→ **TASKS**
1. Reproduce a part of the Sigesbeckia orientalis passage word for word, beginning at the words "Sigesbeckia orientalis, commonly" and stopping after the words "Africa and Australia.".
2. List every continent that the Sigesbeckia orientalis passage names as part of the plant's range.

Species of flowering plant

Sigesbeckia orientalis, commonly known as Indian weed or common St. Paul's wort, is a species of flowering plant in the family Asteraceae. It is a small, upright, sparsely branched shrub with yellow flowers and widespread in Asia, Africa and Australia.

==Description==
Sigesbeckia orientalis is an annual, upright herb or subshrub, about 0.4-1.5 m high, usually multi-branched with reddish coloured, hollow stems. The leaves may be triangular-shaped, lance-shaped to broadly lance-shaped, and up to 2-17 cm long, 1-7 cm wide, petiole up to 2 cm long, underside has small, yellow glands. The upper and lower surface of the leaf blade is sparsely hairy, the margin has pointed to rounded teeth, larger teeth nearer the base, gradually narrowing, base wedge-shaped, and rough on both surfaces. The yellow or orange flowers are borne in clusters of about 15 sessile flowers per head, about 10 mm in diameter, usually containing female and hermaphrodite flowers. There are about 8 ray florets, each ligule 1-2 mm long, and 10-15 disc florets. The fruit is a dark brown to black cypsela, 2-3 mm long, curved and ridged. Flowering and fruiting occurs all months of the year.

→ **STUDY MATERIAL**
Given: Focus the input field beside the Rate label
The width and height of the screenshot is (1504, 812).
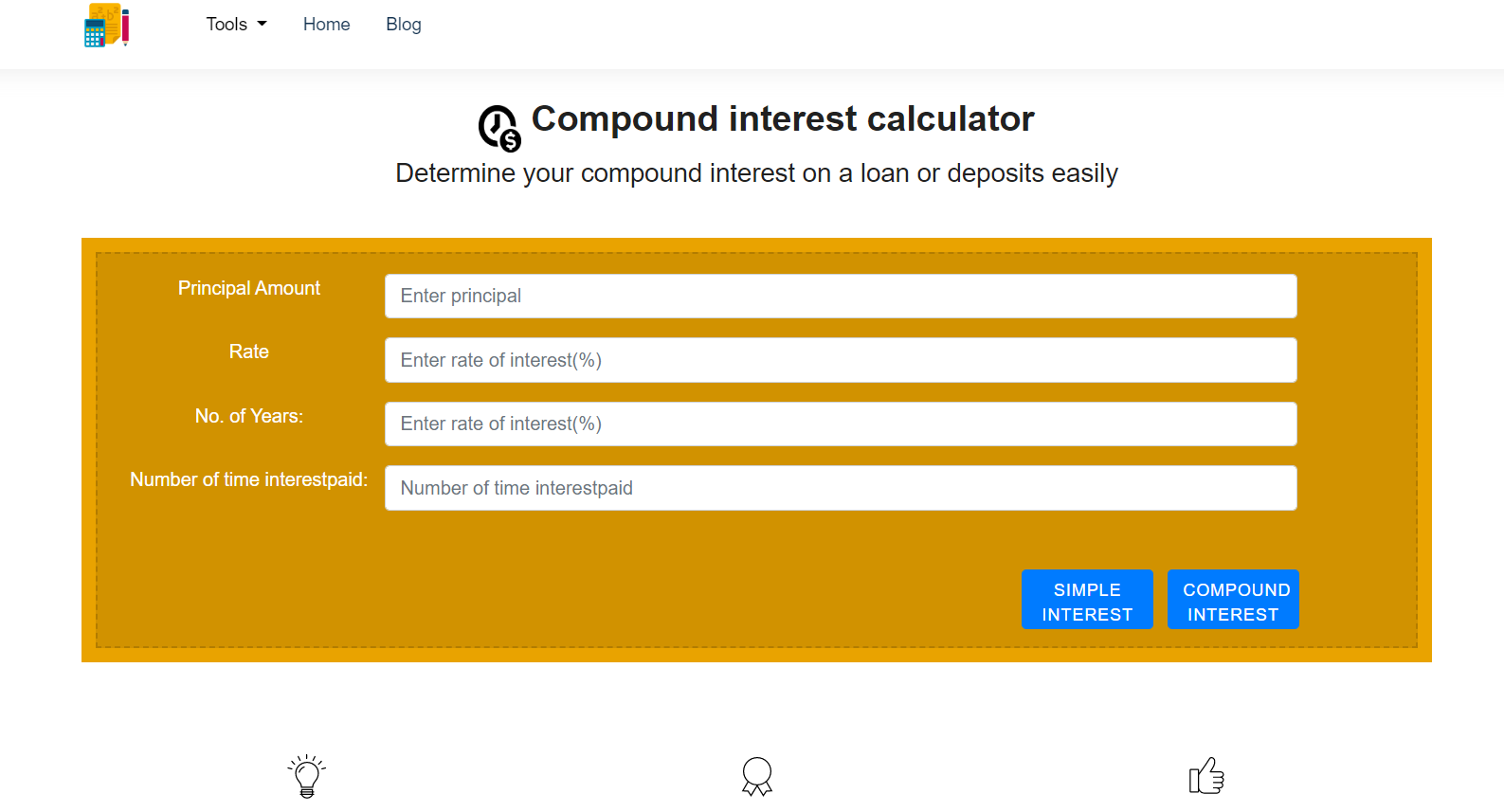Looking at the screenshot, I should tap(841, 360).
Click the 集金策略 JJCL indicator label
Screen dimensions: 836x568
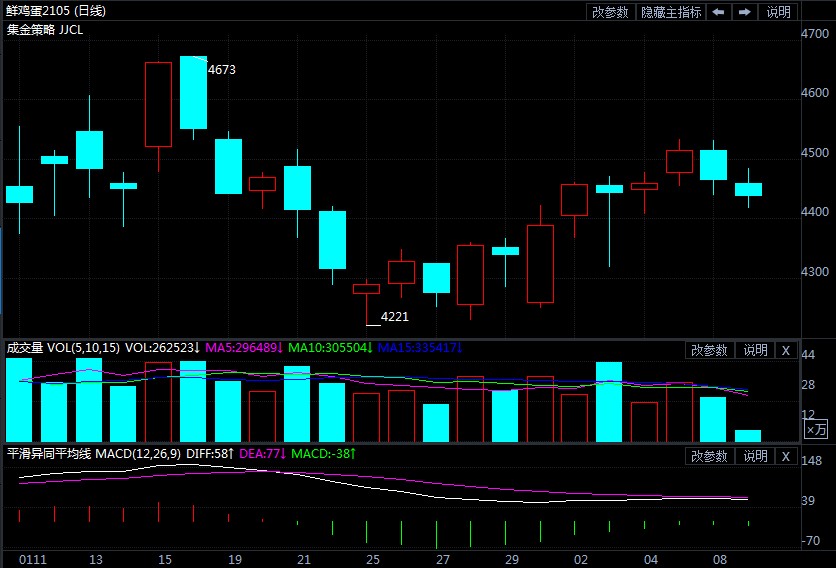[45, 29]
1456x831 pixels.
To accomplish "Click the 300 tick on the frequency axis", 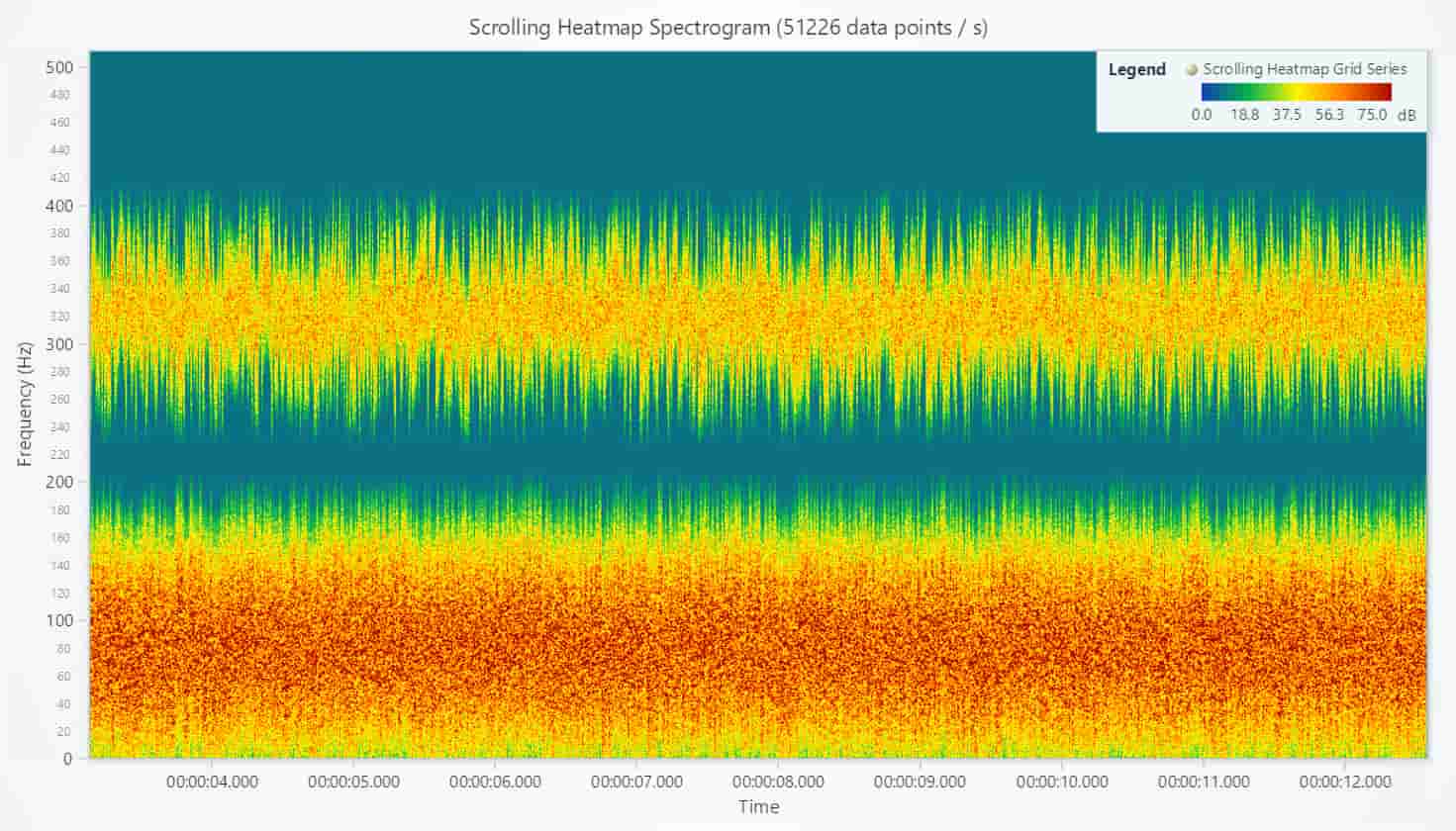I will 59,344.
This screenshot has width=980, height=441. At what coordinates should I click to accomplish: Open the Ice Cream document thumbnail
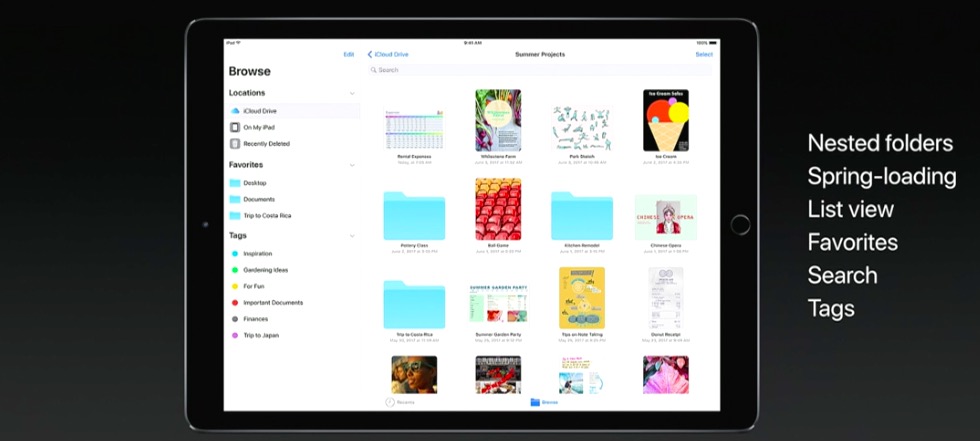665,121
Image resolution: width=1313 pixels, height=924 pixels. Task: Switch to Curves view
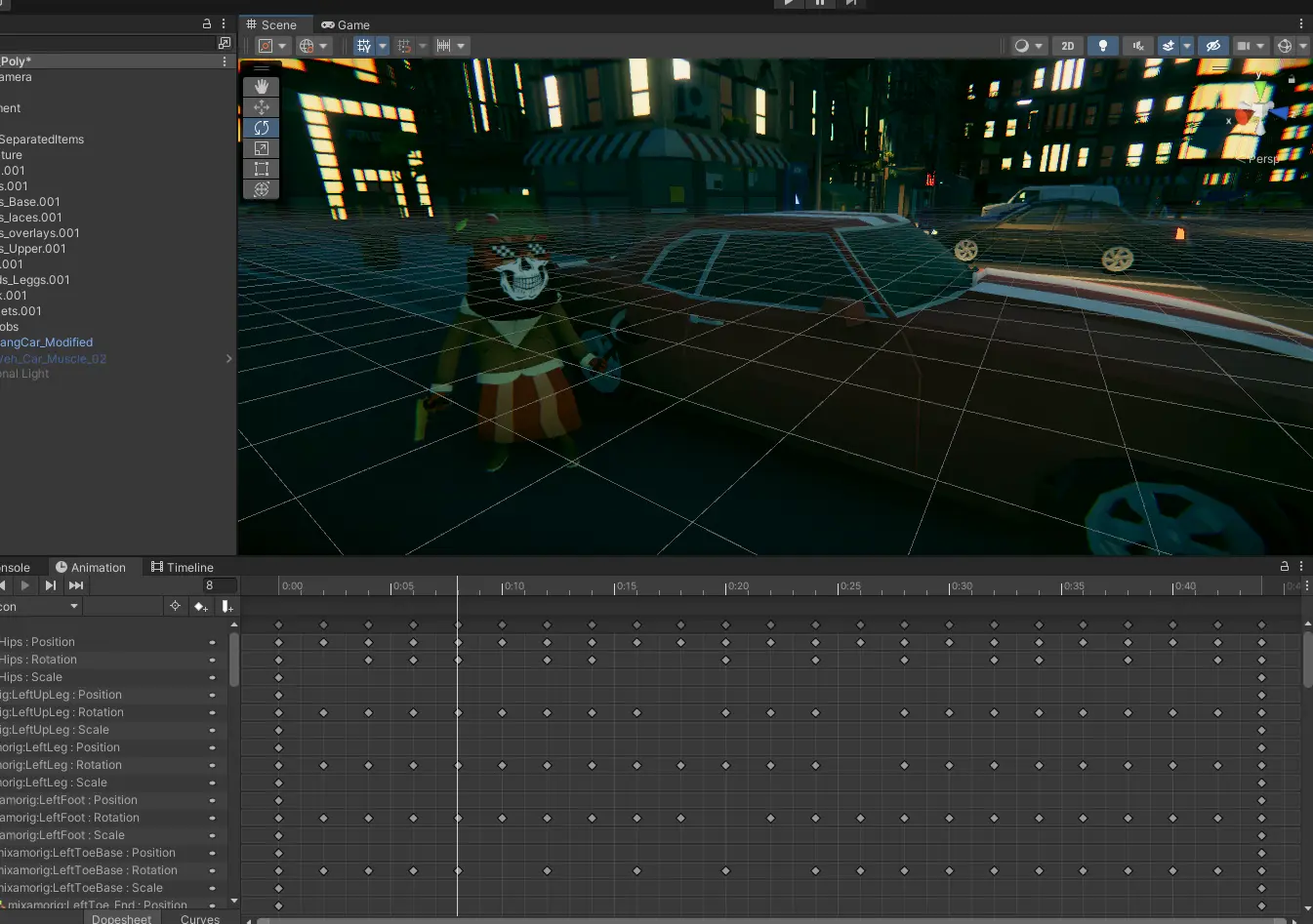200,918
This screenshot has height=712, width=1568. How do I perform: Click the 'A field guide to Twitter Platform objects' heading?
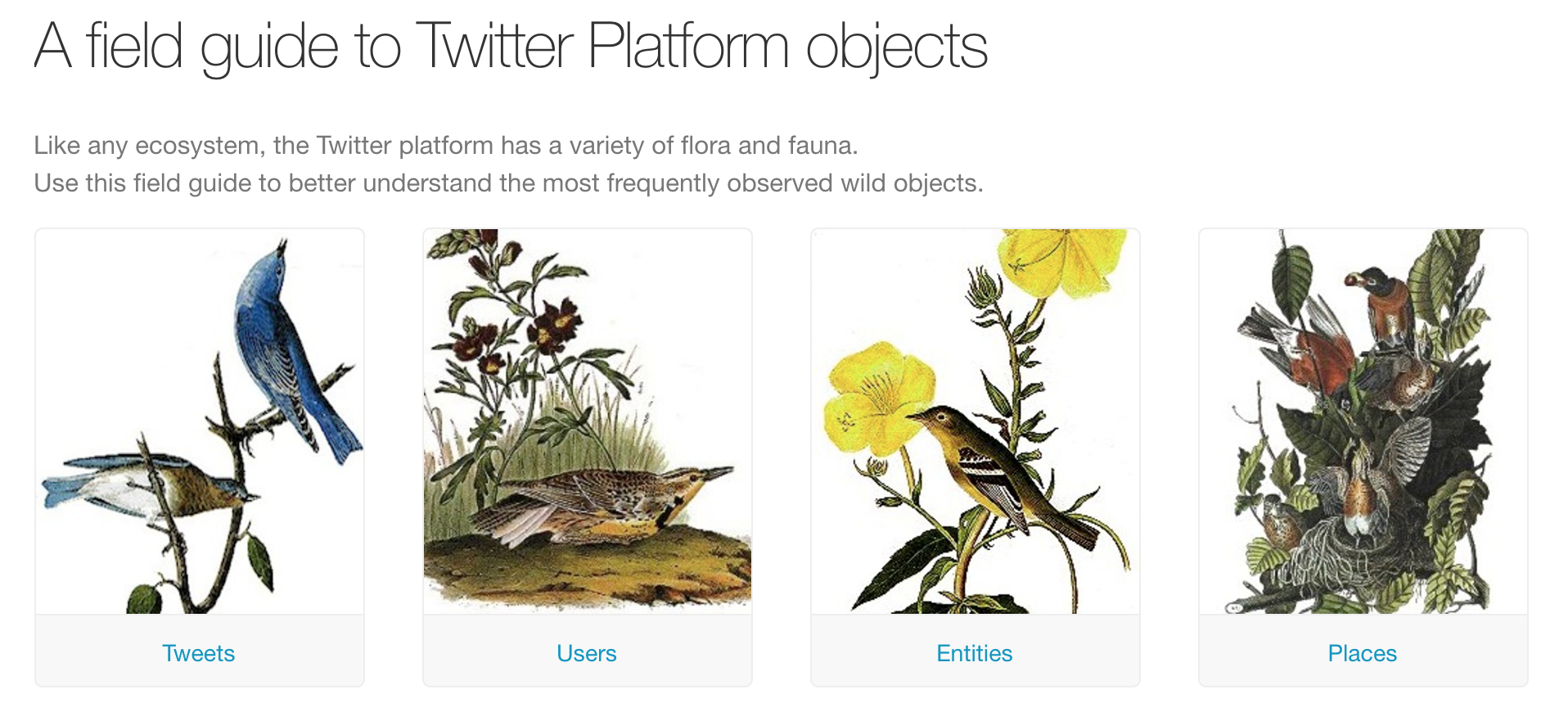[x=511, y=47]
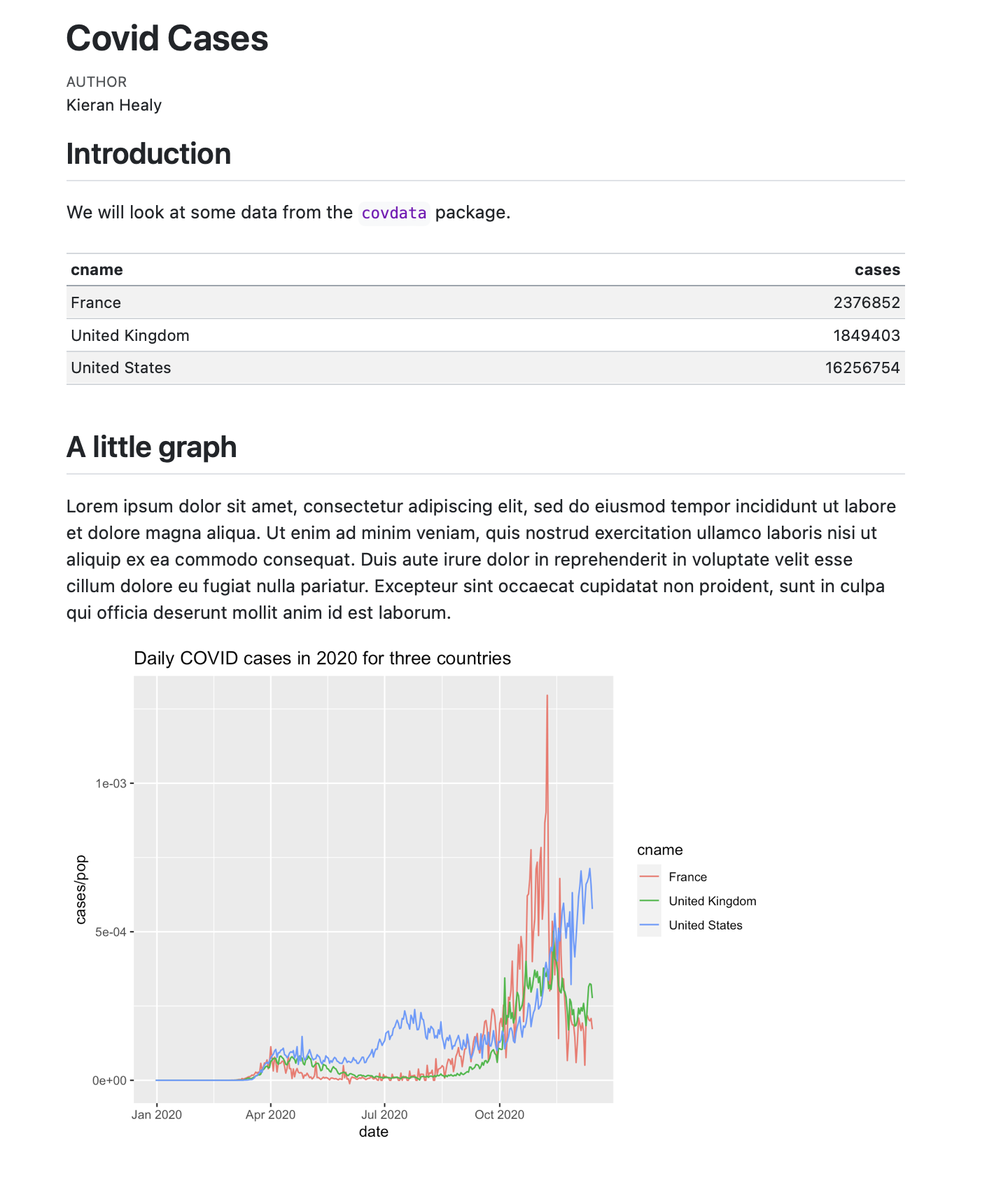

→ **RESULTS OF THE TASKS**
1.
Sigesbeckia orientalis, commonly known as Indian weed or common St. Paul's wort, is a species of flowering plant in the family Asteraceae. It is a small, upright, sparsely branched shrub with yellow flowers and widespread in Asia, Africa and Australia.

2. Asia, Africa, Australia